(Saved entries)
# # # # # # #

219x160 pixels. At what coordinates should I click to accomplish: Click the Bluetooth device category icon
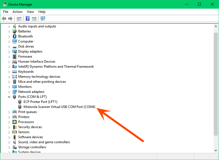coord(15,36)
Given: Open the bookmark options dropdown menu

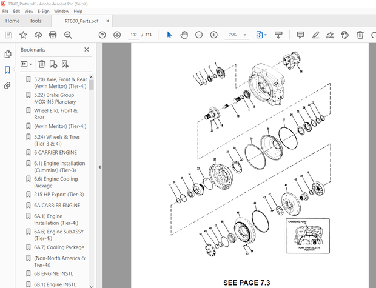Looking at the screenshot, I should tap(25, 64).
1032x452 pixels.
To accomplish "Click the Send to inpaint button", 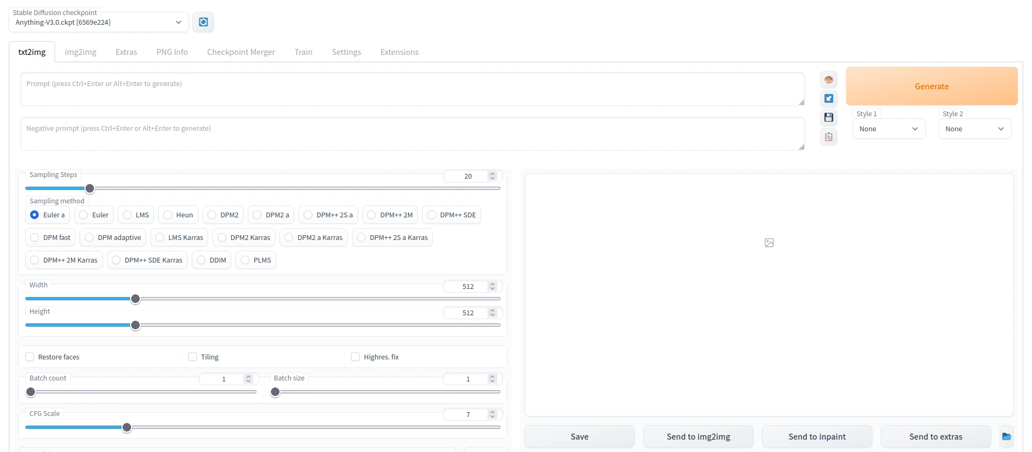I will coord(817,436).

# # # # # # #

What the exercise asks: Locate each line in the rows above that contains the string "pixels", and copy those lines.

The solution:
219x160 pixels. At what coordinates should I click to accomplish: Click the Bluetooth device category icon
1032x452 pixels.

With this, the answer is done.